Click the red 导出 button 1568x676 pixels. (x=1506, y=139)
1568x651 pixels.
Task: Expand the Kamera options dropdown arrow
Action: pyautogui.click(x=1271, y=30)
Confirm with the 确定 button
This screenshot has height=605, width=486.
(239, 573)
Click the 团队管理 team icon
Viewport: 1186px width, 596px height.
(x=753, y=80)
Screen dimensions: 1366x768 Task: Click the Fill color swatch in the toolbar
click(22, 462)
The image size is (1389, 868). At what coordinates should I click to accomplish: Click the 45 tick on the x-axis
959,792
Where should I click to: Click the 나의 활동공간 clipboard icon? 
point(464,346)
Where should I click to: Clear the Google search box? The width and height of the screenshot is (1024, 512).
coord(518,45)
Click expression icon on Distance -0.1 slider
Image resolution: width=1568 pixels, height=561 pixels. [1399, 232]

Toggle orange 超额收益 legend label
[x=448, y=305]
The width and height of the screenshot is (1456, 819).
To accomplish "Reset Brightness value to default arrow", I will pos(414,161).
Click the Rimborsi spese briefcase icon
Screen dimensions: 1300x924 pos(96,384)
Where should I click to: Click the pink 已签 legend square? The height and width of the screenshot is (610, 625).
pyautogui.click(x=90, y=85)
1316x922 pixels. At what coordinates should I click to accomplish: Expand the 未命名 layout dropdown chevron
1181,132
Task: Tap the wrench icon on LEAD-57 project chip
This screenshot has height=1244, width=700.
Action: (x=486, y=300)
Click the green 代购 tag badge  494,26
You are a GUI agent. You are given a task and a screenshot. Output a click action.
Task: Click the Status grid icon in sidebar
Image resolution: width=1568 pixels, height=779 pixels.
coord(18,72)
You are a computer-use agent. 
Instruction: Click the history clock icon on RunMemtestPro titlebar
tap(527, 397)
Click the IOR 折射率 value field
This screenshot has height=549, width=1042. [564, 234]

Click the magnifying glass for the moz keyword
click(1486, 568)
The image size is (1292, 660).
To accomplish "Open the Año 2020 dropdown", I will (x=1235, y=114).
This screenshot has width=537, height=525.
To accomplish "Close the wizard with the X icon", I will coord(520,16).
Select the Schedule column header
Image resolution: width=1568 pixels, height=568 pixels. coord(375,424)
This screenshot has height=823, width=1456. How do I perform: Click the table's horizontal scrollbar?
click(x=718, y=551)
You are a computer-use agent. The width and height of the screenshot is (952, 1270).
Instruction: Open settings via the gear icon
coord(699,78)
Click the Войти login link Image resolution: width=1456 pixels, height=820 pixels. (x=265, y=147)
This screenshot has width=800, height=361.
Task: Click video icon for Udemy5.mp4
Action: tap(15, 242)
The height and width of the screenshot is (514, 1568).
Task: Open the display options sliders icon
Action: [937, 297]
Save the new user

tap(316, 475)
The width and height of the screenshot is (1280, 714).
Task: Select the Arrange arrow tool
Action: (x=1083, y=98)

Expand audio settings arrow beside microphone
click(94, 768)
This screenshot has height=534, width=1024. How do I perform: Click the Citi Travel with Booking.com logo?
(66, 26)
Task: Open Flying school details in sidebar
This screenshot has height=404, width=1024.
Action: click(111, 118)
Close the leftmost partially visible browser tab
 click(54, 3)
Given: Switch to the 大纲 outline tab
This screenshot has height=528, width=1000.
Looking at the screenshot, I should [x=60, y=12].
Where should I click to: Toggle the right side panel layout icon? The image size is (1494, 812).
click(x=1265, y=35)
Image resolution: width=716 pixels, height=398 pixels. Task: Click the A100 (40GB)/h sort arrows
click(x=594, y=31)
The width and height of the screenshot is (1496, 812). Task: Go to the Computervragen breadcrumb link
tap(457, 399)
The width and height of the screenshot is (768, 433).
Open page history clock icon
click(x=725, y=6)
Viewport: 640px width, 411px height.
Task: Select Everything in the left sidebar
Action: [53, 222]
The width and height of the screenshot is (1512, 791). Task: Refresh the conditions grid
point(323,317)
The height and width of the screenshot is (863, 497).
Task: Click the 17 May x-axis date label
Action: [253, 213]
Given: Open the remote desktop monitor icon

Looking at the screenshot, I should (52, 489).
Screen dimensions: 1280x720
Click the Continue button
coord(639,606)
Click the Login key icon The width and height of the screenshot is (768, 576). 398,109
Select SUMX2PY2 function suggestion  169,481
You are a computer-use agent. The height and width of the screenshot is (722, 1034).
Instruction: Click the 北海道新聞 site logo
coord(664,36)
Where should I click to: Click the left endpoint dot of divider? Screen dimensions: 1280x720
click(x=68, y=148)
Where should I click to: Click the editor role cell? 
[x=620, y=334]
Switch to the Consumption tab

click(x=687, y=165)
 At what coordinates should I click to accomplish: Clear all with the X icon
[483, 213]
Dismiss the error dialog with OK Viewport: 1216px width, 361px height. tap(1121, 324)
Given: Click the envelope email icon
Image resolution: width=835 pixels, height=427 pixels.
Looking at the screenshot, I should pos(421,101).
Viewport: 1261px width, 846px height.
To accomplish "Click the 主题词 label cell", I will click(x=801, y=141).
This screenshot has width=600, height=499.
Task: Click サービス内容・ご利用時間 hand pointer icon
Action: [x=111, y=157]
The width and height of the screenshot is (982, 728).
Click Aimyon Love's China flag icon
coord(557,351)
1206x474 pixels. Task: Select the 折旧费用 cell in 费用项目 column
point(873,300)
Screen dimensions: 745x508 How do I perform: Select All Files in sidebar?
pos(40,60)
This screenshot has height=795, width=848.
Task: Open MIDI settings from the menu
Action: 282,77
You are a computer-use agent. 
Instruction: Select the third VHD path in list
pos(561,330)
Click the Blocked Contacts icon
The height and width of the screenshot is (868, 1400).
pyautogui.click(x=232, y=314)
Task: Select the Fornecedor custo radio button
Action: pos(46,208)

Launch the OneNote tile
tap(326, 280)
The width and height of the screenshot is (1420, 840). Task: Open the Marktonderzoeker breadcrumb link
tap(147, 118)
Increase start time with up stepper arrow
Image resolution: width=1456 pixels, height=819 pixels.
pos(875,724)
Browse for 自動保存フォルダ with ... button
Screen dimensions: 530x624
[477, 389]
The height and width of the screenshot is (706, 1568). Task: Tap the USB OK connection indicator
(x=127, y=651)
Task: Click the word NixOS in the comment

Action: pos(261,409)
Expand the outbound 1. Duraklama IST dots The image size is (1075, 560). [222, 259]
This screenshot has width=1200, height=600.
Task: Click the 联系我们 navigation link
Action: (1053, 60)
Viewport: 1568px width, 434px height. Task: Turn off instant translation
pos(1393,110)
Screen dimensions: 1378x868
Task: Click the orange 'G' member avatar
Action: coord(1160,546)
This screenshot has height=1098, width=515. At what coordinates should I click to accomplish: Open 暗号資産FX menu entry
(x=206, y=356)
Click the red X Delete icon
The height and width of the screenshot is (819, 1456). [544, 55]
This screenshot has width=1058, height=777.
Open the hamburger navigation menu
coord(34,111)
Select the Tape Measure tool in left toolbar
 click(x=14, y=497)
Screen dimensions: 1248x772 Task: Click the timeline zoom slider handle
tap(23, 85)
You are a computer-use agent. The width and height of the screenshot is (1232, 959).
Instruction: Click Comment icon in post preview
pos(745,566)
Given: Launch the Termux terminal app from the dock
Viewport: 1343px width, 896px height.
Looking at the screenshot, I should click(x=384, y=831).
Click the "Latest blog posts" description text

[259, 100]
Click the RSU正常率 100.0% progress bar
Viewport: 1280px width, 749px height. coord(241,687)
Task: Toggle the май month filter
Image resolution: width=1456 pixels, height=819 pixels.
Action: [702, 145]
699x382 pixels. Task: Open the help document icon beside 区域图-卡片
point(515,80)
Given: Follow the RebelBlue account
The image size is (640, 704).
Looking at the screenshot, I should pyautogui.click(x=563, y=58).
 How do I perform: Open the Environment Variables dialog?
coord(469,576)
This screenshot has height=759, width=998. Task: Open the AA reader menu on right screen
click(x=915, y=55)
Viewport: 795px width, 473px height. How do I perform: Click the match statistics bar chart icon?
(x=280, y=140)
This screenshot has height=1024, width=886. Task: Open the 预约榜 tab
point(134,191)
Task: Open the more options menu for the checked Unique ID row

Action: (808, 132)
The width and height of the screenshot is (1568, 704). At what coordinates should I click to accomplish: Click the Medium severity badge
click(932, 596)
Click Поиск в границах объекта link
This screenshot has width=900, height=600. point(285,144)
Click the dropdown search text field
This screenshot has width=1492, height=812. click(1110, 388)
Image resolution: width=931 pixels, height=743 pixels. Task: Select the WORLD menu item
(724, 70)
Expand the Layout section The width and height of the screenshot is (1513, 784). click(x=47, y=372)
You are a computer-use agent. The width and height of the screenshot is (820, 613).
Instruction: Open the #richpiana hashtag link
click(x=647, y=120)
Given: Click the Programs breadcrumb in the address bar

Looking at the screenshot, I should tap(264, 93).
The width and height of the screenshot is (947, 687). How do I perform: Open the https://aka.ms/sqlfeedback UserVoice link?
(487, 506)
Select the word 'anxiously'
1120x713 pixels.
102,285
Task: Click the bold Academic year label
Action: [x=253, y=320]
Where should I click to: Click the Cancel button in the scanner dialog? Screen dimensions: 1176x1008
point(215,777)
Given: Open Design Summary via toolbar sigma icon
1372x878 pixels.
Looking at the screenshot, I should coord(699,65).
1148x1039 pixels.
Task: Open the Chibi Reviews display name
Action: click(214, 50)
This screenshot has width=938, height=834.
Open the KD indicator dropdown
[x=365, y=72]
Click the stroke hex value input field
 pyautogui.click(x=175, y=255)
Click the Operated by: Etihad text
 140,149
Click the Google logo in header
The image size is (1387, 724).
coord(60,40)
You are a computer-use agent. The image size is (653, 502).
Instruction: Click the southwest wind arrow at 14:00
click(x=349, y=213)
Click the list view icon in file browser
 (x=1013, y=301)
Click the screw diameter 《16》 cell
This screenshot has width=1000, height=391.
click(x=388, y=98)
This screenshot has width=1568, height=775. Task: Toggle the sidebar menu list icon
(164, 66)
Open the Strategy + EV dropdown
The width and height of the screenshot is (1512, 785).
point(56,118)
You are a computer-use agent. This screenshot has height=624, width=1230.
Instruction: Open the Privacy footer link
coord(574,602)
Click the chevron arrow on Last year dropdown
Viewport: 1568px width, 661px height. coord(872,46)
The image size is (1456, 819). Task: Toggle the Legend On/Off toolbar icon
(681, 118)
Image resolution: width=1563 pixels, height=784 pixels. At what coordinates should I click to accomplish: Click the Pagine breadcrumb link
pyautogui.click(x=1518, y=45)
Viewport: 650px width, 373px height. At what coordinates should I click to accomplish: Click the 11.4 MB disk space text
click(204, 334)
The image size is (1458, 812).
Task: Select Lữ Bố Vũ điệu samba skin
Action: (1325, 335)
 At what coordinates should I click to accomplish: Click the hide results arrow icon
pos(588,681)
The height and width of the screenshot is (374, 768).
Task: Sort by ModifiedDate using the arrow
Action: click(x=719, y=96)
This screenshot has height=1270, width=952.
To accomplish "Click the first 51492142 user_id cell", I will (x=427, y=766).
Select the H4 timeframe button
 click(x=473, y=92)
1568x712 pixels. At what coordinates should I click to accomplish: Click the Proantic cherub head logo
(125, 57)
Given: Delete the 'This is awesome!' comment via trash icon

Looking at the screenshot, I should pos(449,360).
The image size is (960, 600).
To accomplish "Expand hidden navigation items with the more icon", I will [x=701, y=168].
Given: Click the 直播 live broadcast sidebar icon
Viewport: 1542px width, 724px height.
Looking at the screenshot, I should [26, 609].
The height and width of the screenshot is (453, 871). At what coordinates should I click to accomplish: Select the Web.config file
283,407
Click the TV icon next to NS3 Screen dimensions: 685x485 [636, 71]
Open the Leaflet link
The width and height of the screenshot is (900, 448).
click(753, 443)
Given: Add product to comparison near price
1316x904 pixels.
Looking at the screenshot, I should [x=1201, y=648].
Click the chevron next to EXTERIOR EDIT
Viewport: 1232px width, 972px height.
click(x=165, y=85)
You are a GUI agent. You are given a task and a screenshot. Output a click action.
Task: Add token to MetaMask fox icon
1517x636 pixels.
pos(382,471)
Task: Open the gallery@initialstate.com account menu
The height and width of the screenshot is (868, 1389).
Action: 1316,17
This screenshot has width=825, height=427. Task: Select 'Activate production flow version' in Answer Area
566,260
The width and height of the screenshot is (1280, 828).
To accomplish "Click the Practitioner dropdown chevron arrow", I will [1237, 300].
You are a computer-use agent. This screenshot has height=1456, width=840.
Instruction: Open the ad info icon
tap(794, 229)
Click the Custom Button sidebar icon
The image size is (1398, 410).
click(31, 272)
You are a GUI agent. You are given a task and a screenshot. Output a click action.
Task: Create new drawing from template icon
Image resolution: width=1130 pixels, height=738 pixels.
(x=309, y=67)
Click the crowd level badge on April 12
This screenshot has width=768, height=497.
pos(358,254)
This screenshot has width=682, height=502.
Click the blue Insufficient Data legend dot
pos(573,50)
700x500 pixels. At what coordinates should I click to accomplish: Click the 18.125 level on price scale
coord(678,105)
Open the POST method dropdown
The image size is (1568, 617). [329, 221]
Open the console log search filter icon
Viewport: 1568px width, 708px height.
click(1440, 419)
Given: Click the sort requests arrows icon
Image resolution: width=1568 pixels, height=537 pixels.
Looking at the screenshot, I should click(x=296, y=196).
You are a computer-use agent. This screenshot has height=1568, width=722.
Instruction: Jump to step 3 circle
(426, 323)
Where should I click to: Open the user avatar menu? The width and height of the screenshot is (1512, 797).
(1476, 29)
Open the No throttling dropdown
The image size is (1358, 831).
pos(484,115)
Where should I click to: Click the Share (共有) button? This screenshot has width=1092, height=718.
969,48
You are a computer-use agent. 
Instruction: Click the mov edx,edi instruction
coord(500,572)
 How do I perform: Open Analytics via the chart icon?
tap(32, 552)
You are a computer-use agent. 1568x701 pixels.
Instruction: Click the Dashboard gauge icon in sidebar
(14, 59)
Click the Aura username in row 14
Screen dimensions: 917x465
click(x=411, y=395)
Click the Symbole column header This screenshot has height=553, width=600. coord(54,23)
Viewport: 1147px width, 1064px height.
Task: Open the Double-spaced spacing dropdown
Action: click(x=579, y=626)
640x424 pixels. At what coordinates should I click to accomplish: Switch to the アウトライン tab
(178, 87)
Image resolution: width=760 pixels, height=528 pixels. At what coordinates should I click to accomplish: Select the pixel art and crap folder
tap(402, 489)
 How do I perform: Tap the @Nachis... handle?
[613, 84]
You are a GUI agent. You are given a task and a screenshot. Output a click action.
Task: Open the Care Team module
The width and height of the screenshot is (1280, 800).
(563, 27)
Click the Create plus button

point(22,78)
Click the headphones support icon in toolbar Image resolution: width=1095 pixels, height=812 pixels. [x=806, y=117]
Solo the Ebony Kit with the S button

——

* [Instruction] Please change "stepper" to "spinner" in the items from the line with "The width and height of the screenshot is (1420, 840)." to the line with "Action: (1053, 60)", leaving everything else as it is, and return only those lines.

* [Response]
The width and height of the screenshot is (1420, 840). Task: Open the Marktonderzoeker breadcrumb link
tap(147, 118)
Increase start time with up spinner arrow
Image resolution: width=1456 pixels, height=819 pixels.
pos(875,724)
Browse for 自動保存フォルダ with ... button
Screen dimensions: 530x624
[477, 389]
The height and width of the screenshot is (706, 1568). Task: Tap the USB OK connection indicator
(x=127, y=651)
Task: Click the word NixOS in the comment

Action: pos(261,409)
Expand the outbound 1. Duraklama IST dots The image size is (1075, 560). [222, 259]
This screenshot has width=1200, height=600.
Task: Click the 联系我们 navigation link
Action: (1053, 60)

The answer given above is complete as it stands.